I never saw his killers at all, except for two blobs of shadow in the stinking blackness of the alley. One of them was a woman. She collided with me, giving me the feel of her softness and the smell of her cheap perfume. Then she was gone.
Something had spun out of her hand when she plowed into me. I groped around for it. My hands came in contact with a woman’s small purse. Quickly, without looking at it, I stuffed it in my coat pocket. Then I walked down into the black maw of the alley where the dead man lay.
Stuccoed walls, crumbling with age, formed canyons around me. Outlined against the starry summer sky was filigreed iron grill work around a balcony, and the leaves of a banana tree waving above a courtyard wall.
The corpse was heavy, like an inert sack of potatoes. I shoved and wedged it into a doorway, and then I walked back to the mouth of the alley, lighting a cigarette. I was standing there, casually smoking, when the patrolman came up with his flashlight.
“Evening, officer,” I said.
He shoved the blinding light across my face. When he got it out of my eyes, I could see by the glow of a streetlight that he was young and freckle-faced, built like a Notre Dame tackle.
I inhaled a lungful of smoke, let it drift away.

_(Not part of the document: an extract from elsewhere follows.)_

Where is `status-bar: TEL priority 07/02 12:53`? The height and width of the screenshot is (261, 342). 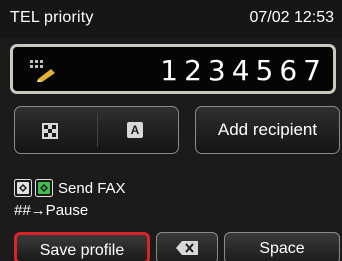
status-bar: TEL priority 07/02 12:53 is located at coordinates (171, 19). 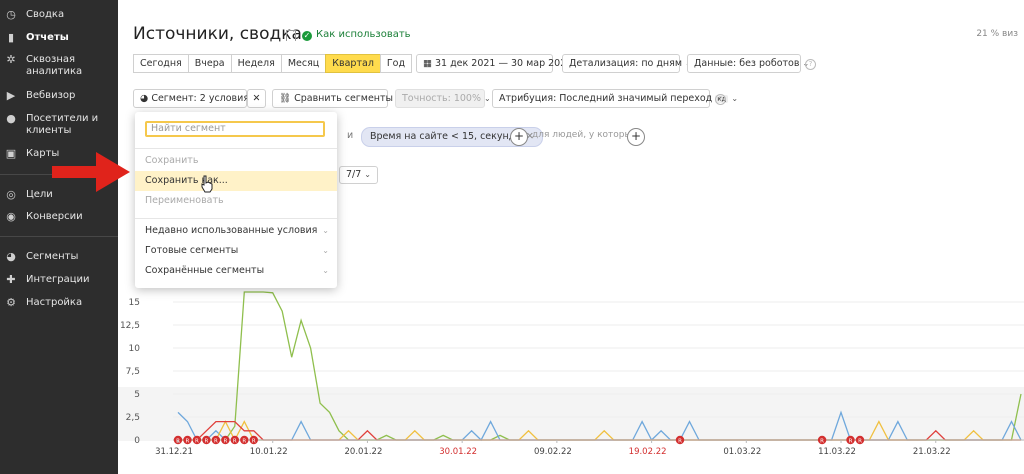 I want to click on segment-dropdown: ◕ Сегмент: 2 условия⌃, so click(x=196, y=98).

His light whipped down the alley, crawled over garbage cans, packing crates, bundles of paper, went over the spot where the dead man had sprawled, and then made a circuit of the fire escapes and balconies.

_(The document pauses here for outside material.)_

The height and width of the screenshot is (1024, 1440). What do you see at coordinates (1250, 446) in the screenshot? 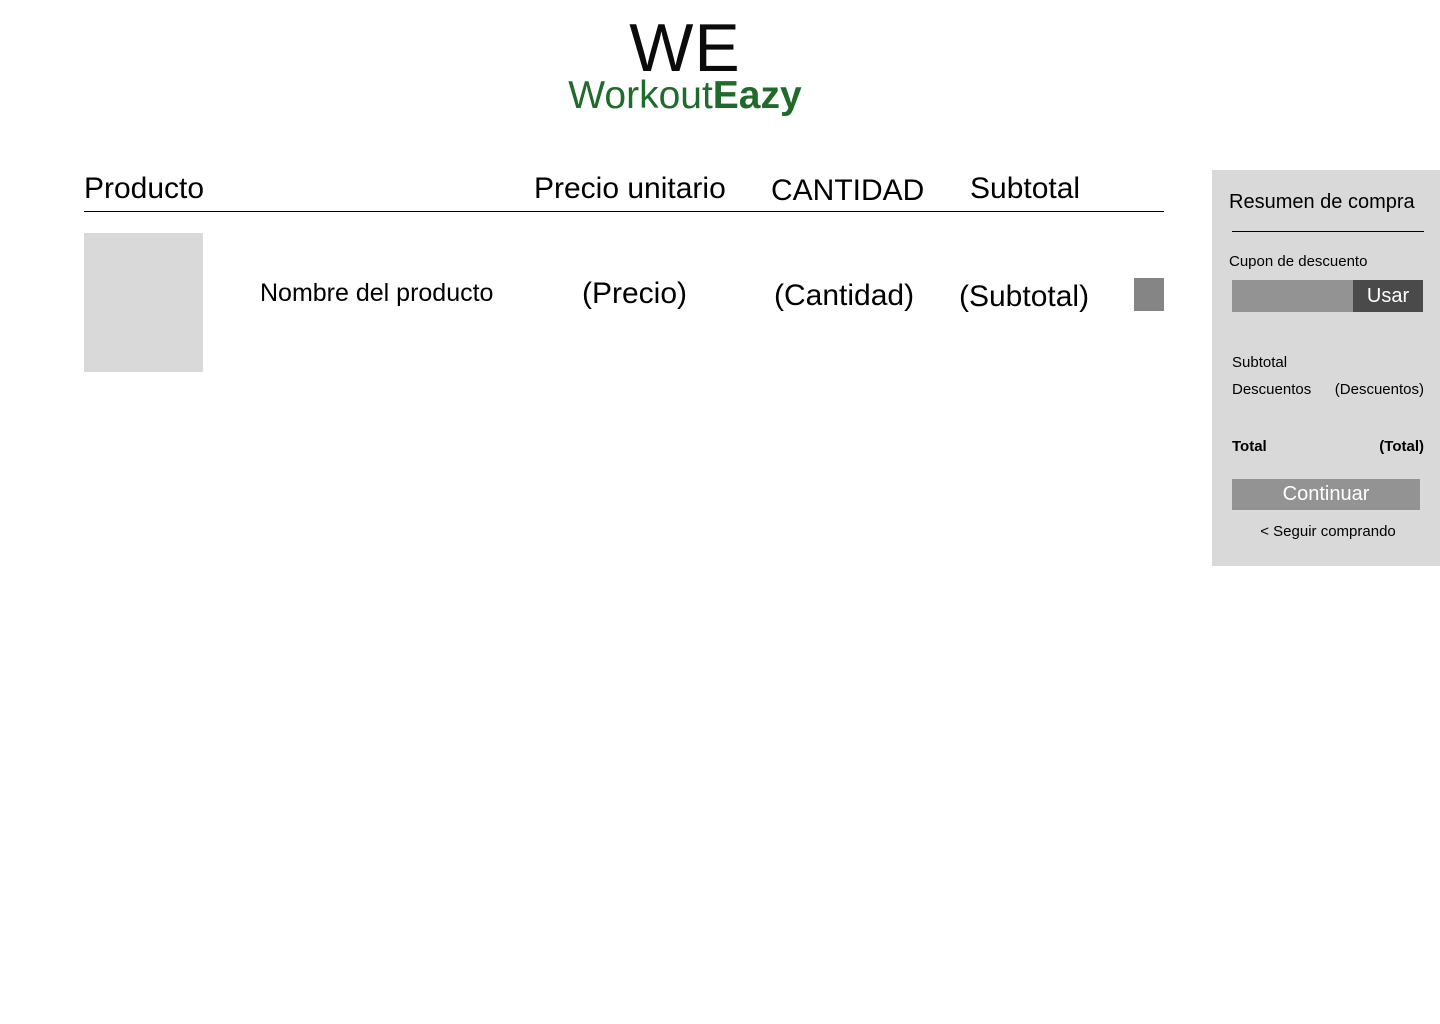
I see `summary-total-label: Total` at bounding box center [1250, 446].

“Something the matter?” I asked.
“I don’t know. I thought I heard something. Some kind of yell. What’re you doing here?”
“Just walking around. I heard it, too. In the alley. A couple of cats fighting, I think. They make the damnedest sounds. Like a woman getting raped.”
He relaxed a little. “Yeah.” He shoved the flash into his belt, lit a cigarette. Then he took out a handkerchief and mopped his freckled forehead, pushing his cap back. “God, it's hot tonight.”
“Not a breath stirring,” I agreed.
“Yeah, I guess that’s what it was. Cats, I mean. We got a couple of old alley Toms in my neighborhood. Keep me awake squalling and fussing every night.”
“They can raise a lot of hell, all right.”
He stuffed the handkerchief back in his pocket. “You better not hang around here by yourself,” he said in a friendly tone. “Lousy part of town. One of these cigar rollers might slug you.”
I shrugged and moved away from the alley. I walked down the street and crossed over to a drug store. Like the rest of Ybor City, it was all Spanish. A placard in the window said, English Spoken Here.
For a long time, I stared at the window. Then I walked into the place and examined some magazines. After a bit, I went out on the sidewalk again. The young cop had disappeared. The street was empty and lonely. I stepped back into the store, dropped a coin in a pay phone and called a taxi. Then I walked quickly back to the alley.